## YOUR TASK
Restate all of the data below word for word.

## MATERIALS PROVIDED
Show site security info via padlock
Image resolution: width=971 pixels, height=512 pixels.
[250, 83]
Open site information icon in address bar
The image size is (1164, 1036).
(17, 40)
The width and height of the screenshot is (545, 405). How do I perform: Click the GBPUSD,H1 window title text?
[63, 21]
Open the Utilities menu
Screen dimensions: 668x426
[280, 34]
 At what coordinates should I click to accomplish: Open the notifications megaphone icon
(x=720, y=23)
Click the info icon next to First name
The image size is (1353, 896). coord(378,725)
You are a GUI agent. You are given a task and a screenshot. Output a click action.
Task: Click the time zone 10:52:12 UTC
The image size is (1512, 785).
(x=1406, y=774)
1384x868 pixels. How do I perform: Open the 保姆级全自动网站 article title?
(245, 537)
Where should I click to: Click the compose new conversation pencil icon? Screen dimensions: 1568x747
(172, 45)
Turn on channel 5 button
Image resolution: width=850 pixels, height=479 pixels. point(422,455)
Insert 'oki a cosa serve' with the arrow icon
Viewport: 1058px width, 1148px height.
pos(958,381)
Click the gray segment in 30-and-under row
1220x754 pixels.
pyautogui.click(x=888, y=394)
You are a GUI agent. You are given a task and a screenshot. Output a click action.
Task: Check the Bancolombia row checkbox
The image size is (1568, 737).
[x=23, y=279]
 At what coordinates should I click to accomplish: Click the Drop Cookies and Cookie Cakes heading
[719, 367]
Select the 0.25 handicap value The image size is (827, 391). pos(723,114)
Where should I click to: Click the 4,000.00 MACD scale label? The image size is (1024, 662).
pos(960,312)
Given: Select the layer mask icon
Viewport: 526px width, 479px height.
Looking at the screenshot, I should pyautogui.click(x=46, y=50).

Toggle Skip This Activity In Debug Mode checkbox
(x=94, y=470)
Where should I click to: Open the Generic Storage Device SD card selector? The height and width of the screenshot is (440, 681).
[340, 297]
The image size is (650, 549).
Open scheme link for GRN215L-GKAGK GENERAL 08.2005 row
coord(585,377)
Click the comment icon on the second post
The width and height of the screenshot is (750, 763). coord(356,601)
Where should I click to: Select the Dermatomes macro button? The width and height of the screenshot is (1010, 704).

## FINAL ANSWER
Show site security info via padlock
Image resolution: width=971 pixels, height=512 pixels.
[250, 83]
Open site information icon in address bar
The image size is (1164, 1036).
(17, 40)
The width and height of the screenshot is (545, 405). How do I perform: Click the GBPUSD,H1 window title text?
[63, 21]
Open the Utilities menu
Screen dimensions: 668x426
[280, 34]
 At what coordinates should I click to accomplish: Open the notifications megaphone icon
(x=720, y=23)
Click the info icon next to First name
The image size is (1353, 896). coord(378,725)
You are a GUI agent. You are given a task and a screenshot. Output a click action.
Task: Click the time zone 10:52:12 UTC
The image size is (1512, 785).
(x=1406, y=774)
1384x868 pixels. How do I perform: Open the 保姆级全自动网站 article title?
(245, 537)
Where should I click to: Click the compose new conversation pencil icon? Screen dimensions: 1568x747
(172, 45)
Turn on channel 5 button
Image resolution: width=850 pixels, height=479 pixels. point(422,455)
Insert 'oki a cosa serve' with the arrow icon
Viewport: 1058px width, 1148px height.
pos(958,381)
Click the gray segment in 30-and-under row
1220x754 pixels.
pyautogui.click(x=888, y=394)
You are a GUI agent. You are given a task and a screenshot. Output a click action.
Task: Check the Bancolombia row checkbox
The image size is (1568, 737).
[x=23, y=279]
 At what coordinates should I click to accomplish: Click the Drop Cookies and Cookie Cakes heading
[719, 367]
Select the 0.25 handicap value The image size is (827, 391). pos(723,114)
Where should I click to: Click the 4,000.00 MACD scale label? The image size is (1024, 662).
pos(960,312)
Given: Select the layer mask icon
Viewport: 526px width, 479px height.
Looking at the screenshot, I should pyautogui.click(x=46, y=50).

Toggle Skip This Activity In Debug Mode checkbox
(x=94, y=470)
Where should I click to: Open the Generic Storage Device SD card selector? The height and width of the screenshot is (440, 681).
[340, 297]
The image size is (650, 549).
Open scheme link for GRN215L-GKAGK GENERAL 08.2005 row
coord(585,377)
Click the comment icon on the second post
The width and height of the screenshot is (750, 763). coord(356,601)
Where should I click to: Select the Dermatomes macro button? The width and height of the screenshot is (1010, 704).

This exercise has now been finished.